DNA mismatch repair

Diagram of DNA mismatch repair pathways. The first column depicts mismatch repair in eukaryotes, while the second depicts repair in most bacteria. The third column shows mismatch repair, to be specific in E. coli.
Micrograph showing loss of staining for MLH1 in colorectal adenocarcinoma in keeping with DNA mismatch repair (left of image) and benign colorectal mucosa (right of image).

DNA mismatch repair (MMR) is a system for recognizing and repairing erroneous insertion, deletion, and mis-incorporation of bases that can arise during DNA replication and recombination, as well as repairing some forms of DNA damage.[1][2]

Mismatch repair is strand-specific. During DNA synthesis the newly synthesised (daughter) strand will commonly include errors. In order to begin repair, the mismatch repair machinery distinguishes the newly synthesised strand from the template (parental). In gram-negative bacteria, transient hemimethylation distinguishes the strands (the parental is methylated and daughter is not). However, in other prokaryotes and eukaryotes, the exact mechanism is not clear. It is suspected that, in eukaryotes, newly synthesized lagging-strand DNA transiently contains nicks (before being sealed by DNA ligase) and provides a signal that directs mismatch proofreading systems to the appropriate strand. This implies that these nicks must be present in the leading strand, and evidence for this has recently been found.[3] Recent work[4] has shown that nicks are sites for RFC-dependent loading of the replication sliding clamp, proliferating cell nuclear antigen (PCNA), in an orientation-specific manner, such that one face of the donut-shape protein is juxtaposed toward the 3'-OH end at the nick. Loaded PCNA then directs the action of the MutLalpha endonuclease [5] to the daughter strand in the presence of a mismatch and MutSalpha or MutSbeta.

Any mutational event that disrupts the superhelical structure of DNA carries with it the potential to compromise the genetic stability of a cell. The fact that the damage detection and repair systems are as complex as the replication machinery itself highlights the importance evolution has attached to DNA fidelity.

Examples of mismatched bases include a G/T or A/C pairing (see DNA repair). Mismatches are commonly due to tautomerization of bases during DNA replication. The damage is repaired by recognition of the deformity caused by the mismatch, determining the template and non-template strand, and excising the wrongly incorporated base and replacing it with the correct nucleotide. The removal process involves more than just the mismatched nucleotide itself.

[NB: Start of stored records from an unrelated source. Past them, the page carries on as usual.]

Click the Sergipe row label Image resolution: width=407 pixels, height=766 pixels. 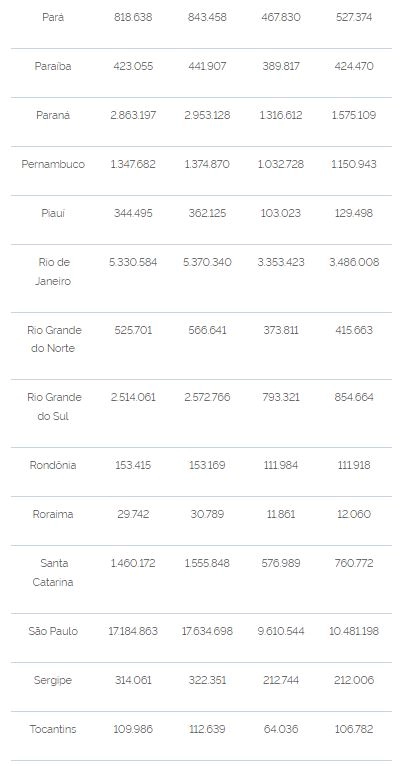tap(53, 680)
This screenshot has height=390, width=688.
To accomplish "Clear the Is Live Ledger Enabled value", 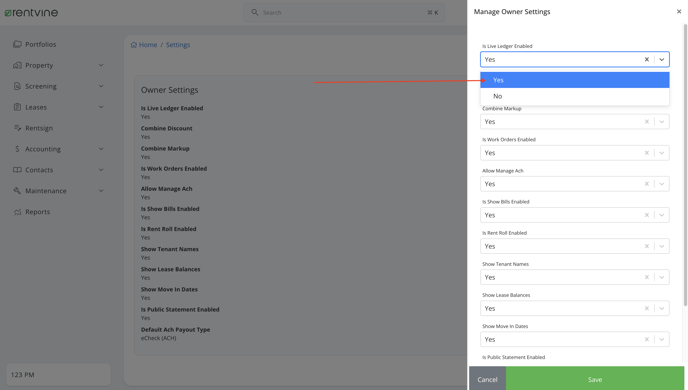I will point(646,59).
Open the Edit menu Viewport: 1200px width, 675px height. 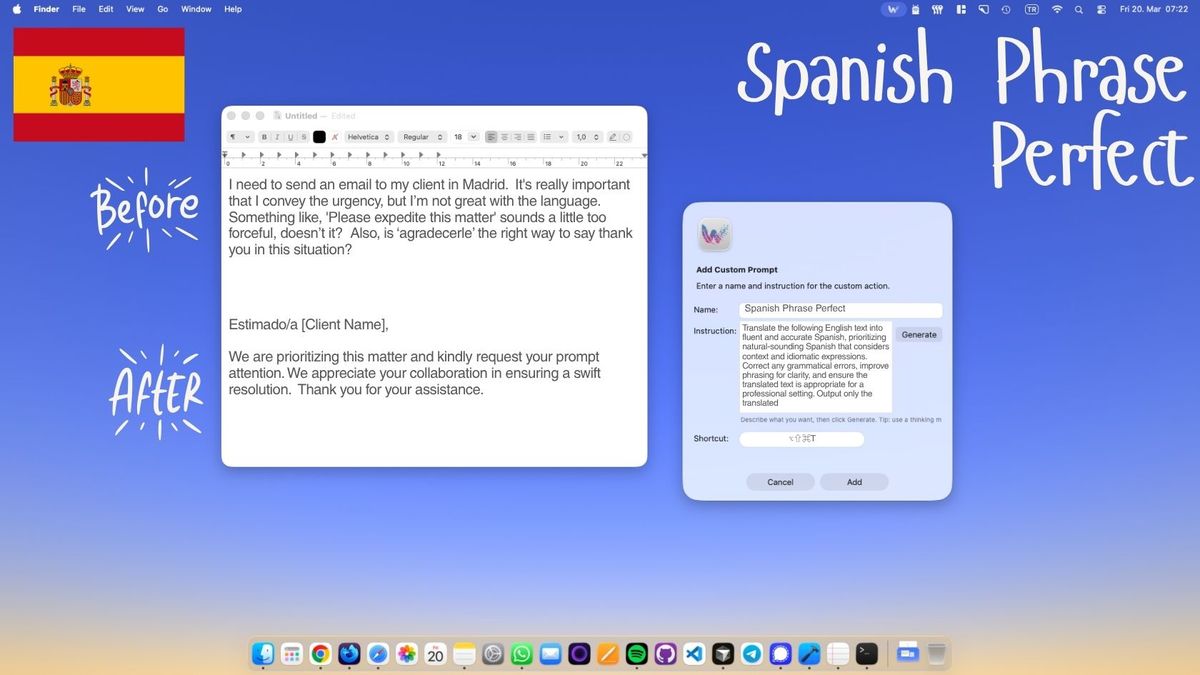point(106,9)
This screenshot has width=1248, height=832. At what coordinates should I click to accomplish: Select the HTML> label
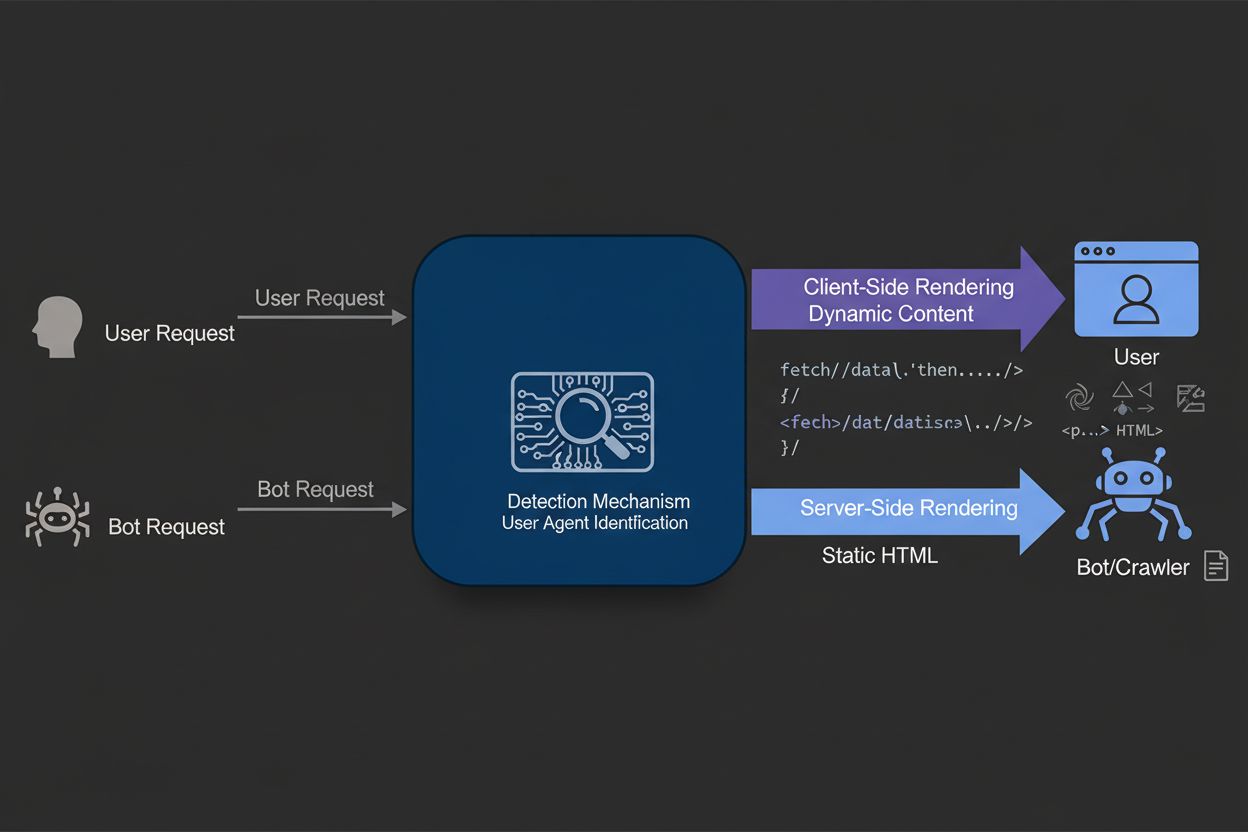click(x=1138, y=430)
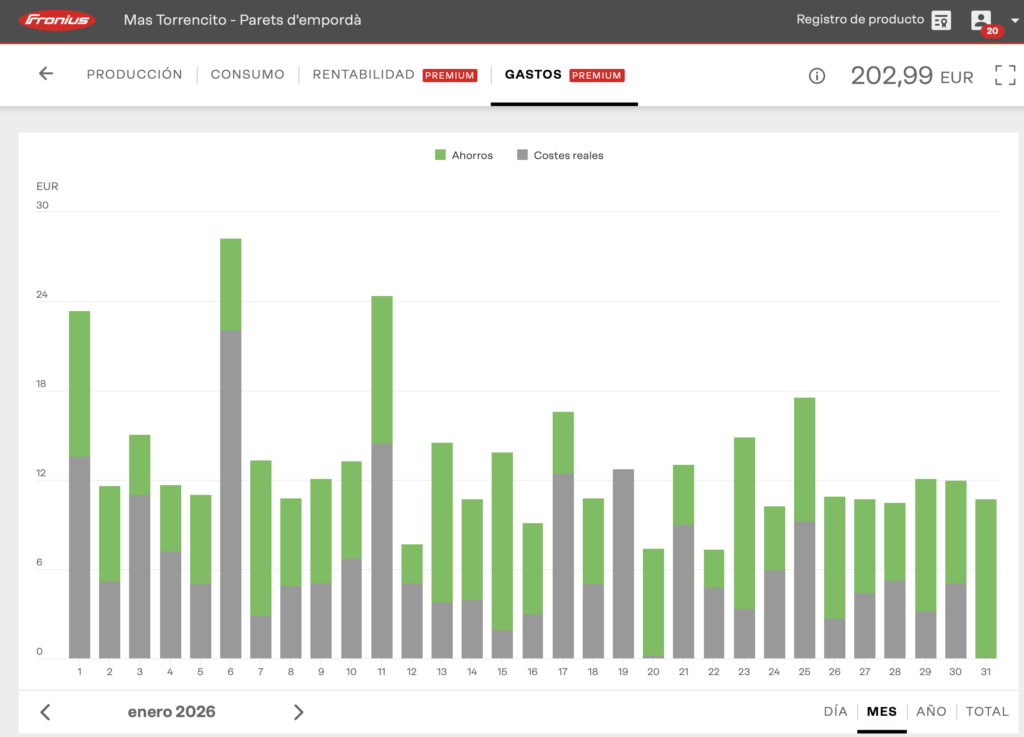
Task: Open the Registro de producto icon
Action: pyautogui.click(x=941, y=21)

A few or up to thousands of base pairs of the newly synthesized DNA strand can be removed.

  1. ^ Iyer RR, Pluciennik A, Burdett V, Modrich PL (February 2006). "DNA mismatch repair: functions and mechanisms". Chemical Reviews. 106 (2): 302–23. doi:10.1021/cr0404794. PMID 16464007.
  2. ^ Larrea AA, Lujan SA, Kunkel TA (May 2010). "SnapShot: DNA mismatch repair". Cell. 141 (4): 730–730.e1. doi:10.1016/j.cell.2010.05.002. PMID 20478261. S2CID 26969788.
  3. ^ Heller RC, Marians KJ (December 2006). "Replisome assembly and the direct restart of stalled replication forks". Nature Reviews. Molecular Cell Biology. 7 (12): 932–43. doi:10.1038/nrm2058. PMID 17139333. S2CID 27666329.
  4. ^ Pluciennik A, Dzantiev L, Iyer RR, Constantin N, Kadyrov FA, Modrich P (September 2010). "PCNA function in the activation and strand direction of MutLα endonuclease in mismatch repair". Proceedings of the National Academy of Sciences of the United States of America. 107 (37): 16066–71. doi:10.1073/pnas.1010662107. PMC 2941292. PMID 20713735.
  5. ^ Kadyrov FA, Dzantiev L, Constantin N, Modrich P (July 2006). "Endonucleolytic function of MutLalpha in human mismatch repair". Cell. 126 (2): 297–308. doi:10.1016/j.cell.2006.05.039. PMID 16873062. S2CID 15643051.